__Instrução A__: Imprima a parte do trecho fornecido começando em "Já Tomino via" e terminando em "campo de batalha.", sem alterar nada.

__Trecho fornecido__:

● ● ● ● ●

O robô gigante do título não era mais fruto de superciência, mas um protótipo resultante de uma pesquisa desesperada para acompanhar o desenvolvimento bélico inimigo. Amuro Rei, seu protagonista não era mais um jovem “destemido” e “valoroso”, mas um rapaz jogado por um encontro desafortunado em meio as chamas de um conflito do qual não queria fazer parte. Iam-se os super cientistas e os oficiais benevolentes, entrava a politicagem de uma guerra sem sentido. Desaparecia o heroísmo e seus sacrifícios e surgia a perda de vidas desnecessária e trágica. A cena dali para frente mudaria para sempre.


Antecedentes na literatura


Guerra dos Mundos: os primeiros robôs gigantes como armas
O robô gigante como elemento narrativo na verdade nasce nesse tipo de história (ignorando-se alguns precedentes ambíguos na mitologia) com o romance Guerra dos Mundos, de H.G. Wells, em 1897. Embora se distanciem do humanóide e do “ideal salvador” que marca o gênero, os tripods marcianos trazem todas as características marcantes da vertente apelidada por alguns de “Real Robot”: são máquinas de guerra gigantescas, em uma aproximação da forma de seus criadores, parte central do esforço de guerra. Os Tripods servem apenas como antagonistas, no entanto não há uma máquina equivalente humana para eles.


As Powered Armors de Tropas estelares: nublando
a divisão entre Infantaria e Tanques.
Mas a manifestação mais “reconhecível” deles na literatura ocidental se dá em duas obras “seminais” - ambas inspirações para o Gundam de Tomino. Em Galactic Patrol, de E.E. “Doc” Smith (a obra fundadora da “ópera espacial”, de 1937) e no restante da série Lensman, há a recorrência dos “trajes de combate”, grandes armaduras robotizadas para combate no espaço. Essa forma de “robô gigante” foi melhor definida e codificada por Robert A. Heinlein em seu Tropas Estelares (1957 - um ano após o surgimento dos super robôs, com Tetsujin 28). A ficção militar de Heinlein se centrava em um recruta da “infantaria móvel”, uma divisão militar equipada com “”powered armors”, nublando a linha entre blindados e infantaria.


Tropas Estelares trazia muitos dos mesmos temas que Gundam - as políticas de uma guerra, responsabilidade civil, o impacto na vida dos soldados, perda de inocência e o lugar dos jovens na guerra.  Porém, as duas obras traziam mentalidades completamente distintas sobre o serviço militar. Heinlein via na militarização um dever cívico (e Tropas Estelares em particular lida com acusações de fascismo). Em sua obra, apenas os militares gozavam de cidadania plena, a ideia de “direitos civis” é considerada absurda, e o pacifismo é considerado “fraqueza”.


Amuro: uma criança na linha de frente. 
Já Tomino via a guerra como um processo desumanizante e uma imposição custosa (e que tragicamente se fazia necessária), e lamentava o envolvimento de jovens no campo de batalha - um dos primeiros diálogos da série expressava o horror de Tem Rei ao notar que um dos oficiais a bordo da White Base tinha apenas 19 anos - e o questionava se era verdade que haviam garotos ainda mais novos no campo de batalha.

● ● ● ● ●

__Dados fornecidos__:
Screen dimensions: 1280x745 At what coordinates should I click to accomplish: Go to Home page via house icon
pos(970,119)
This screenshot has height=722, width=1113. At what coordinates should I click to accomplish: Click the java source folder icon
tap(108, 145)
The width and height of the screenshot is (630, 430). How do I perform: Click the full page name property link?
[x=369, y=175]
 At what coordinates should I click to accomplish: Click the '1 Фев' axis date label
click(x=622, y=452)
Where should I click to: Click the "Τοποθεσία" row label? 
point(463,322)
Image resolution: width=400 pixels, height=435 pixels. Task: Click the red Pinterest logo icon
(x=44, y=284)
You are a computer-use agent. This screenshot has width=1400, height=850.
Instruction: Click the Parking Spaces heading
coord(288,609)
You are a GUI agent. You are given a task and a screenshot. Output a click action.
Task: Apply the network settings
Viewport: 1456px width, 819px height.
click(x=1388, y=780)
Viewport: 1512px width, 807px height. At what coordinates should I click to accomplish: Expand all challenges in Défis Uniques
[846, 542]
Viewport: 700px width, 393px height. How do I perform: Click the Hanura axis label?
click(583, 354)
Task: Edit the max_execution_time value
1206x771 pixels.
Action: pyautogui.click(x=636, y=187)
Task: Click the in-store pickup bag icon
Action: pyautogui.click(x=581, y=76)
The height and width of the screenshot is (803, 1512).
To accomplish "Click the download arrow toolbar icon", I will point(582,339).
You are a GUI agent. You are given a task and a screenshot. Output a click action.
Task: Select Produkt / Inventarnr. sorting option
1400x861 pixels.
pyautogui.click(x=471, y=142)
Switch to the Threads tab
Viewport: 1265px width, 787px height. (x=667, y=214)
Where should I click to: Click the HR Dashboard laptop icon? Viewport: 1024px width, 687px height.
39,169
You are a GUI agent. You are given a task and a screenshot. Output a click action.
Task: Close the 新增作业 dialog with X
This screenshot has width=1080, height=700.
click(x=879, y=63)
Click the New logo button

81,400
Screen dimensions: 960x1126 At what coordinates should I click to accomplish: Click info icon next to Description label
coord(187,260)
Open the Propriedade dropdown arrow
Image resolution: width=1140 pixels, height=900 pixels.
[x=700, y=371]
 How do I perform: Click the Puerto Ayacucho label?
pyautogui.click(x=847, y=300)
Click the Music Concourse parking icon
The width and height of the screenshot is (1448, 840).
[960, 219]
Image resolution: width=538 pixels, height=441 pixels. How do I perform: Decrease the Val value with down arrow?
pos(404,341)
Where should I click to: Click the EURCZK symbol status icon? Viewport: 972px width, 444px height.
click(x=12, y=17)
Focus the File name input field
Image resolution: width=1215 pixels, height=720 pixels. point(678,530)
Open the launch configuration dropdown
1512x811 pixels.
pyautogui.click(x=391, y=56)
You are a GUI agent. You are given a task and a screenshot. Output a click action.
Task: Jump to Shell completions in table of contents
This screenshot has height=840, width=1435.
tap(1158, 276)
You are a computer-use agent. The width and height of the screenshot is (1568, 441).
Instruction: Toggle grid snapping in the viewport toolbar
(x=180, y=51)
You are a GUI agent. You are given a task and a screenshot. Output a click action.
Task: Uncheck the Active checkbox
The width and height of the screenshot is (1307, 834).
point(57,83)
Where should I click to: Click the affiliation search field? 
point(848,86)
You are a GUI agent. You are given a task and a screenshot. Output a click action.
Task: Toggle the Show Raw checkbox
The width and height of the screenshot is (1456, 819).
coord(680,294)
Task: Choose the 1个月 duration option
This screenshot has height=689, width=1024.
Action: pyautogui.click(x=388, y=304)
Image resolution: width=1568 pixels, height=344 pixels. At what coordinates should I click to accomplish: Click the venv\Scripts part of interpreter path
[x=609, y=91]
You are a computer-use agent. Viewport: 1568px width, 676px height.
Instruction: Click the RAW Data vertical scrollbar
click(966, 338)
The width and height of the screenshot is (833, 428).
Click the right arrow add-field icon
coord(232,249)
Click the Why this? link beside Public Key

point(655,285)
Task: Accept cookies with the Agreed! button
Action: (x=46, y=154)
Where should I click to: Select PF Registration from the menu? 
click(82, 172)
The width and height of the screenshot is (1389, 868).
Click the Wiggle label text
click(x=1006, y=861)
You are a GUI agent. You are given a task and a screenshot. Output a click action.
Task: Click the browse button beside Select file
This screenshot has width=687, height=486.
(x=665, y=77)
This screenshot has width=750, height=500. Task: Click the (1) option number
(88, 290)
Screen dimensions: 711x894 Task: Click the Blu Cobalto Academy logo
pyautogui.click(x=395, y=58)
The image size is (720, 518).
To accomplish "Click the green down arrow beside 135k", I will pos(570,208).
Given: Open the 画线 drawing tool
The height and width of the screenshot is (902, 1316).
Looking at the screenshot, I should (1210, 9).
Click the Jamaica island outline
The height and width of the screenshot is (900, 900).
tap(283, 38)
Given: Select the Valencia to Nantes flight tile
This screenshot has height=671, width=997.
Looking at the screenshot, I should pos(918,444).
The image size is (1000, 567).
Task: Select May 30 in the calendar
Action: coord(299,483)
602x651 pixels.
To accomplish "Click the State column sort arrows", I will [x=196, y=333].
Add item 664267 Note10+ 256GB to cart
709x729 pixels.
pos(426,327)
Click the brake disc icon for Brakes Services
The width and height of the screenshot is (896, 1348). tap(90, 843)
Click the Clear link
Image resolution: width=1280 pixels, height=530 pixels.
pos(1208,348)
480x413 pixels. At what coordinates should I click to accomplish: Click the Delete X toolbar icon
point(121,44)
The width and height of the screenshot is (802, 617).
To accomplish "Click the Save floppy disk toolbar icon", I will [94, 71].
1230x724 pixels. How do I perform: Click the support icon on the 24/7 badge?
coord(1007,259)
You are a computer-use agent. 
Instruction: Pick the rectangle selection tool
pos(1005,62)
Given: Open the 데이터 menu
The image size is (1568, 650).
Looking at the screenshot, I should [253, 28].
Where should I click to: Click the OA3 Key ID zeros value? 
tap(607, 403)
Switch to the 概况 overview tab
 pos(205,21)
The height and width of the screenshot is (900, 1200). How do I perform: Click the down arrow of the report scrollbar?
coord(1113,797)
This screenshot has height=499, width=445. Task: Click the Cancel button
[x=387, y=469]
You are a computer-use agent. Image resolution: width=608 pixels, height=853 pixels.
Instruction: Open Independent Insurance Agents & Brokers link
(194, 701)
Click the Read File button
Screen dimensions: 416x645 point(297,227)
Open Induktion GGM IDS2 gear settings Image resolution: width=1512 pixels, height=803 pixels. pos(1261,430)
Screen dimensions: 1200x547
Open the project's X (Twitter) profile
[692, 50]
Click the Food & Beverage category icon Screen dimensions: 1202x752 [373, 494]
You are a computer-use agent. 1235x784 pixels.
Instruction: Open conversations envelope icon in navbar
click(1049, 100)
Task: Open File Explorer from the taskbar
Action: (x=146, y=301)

● ● ● ● ●

__Instrução B__: Transforme em uma tabela Markdown as linhas dos dados fornecidos, começando pela primeira e terminando na que contém "coord(288,609)". Use as colunas "Nº" e "Conteúdo" e omita as linhas em branco.

__Resultado correto A__:
Já Tomino via a guerra como um processo desumanizante e uma imposição custosa (e que tragicamente se fazia necessária), e lamentava o envolvimento de jovens no campo de batalha - um dos primeiros diálogos da série expressava o horror de Tem Rei ao notar que um dos oficiais a bordo da White Base tinha apenas 19 anos - e o questionava se era verdade que haviam garotos ainda mais novos no campo de batalha.

__Resultado correto B__:
| Nº | Conteúdo |
|---|---|
| 1 | Screen dimensions: 1280x745 At what coordinates should I click to accomplish: Go to Home page via house icon |
| 2 | pos(970,119) |
| 3 | This screenshot has height=722, width=1113. At what coordinates should I click to accomplish: Click the java source folder icon |
| 4 | tap(108, 145) |
| 5 | The width and height of the screenshot is (630, 430). How do I perform: Click the full page name property link? |
| 6 | [x=369, y=175] |
| 7 |  At what coordinates should I click to accomplish: Click the '1 Фев' axis date label |
| 8 | click(x=622, y=452) |
| 9 | Where should I click to: Click the "Τοποθεσία" row label?  |
| 10 | point(463,322) |
| 11 | Image resolution: width=400 pixels, height=435 pixels. Task: Click the red Pinterest logo icon |
| 12 | (x=44, y=284) |
| 13 | You are a computer-use agent. This screenshot has width=1400, height=850. |
| 14 | Instruction: Click the Parking Spaces heading |
| 15 | coord(288,609) |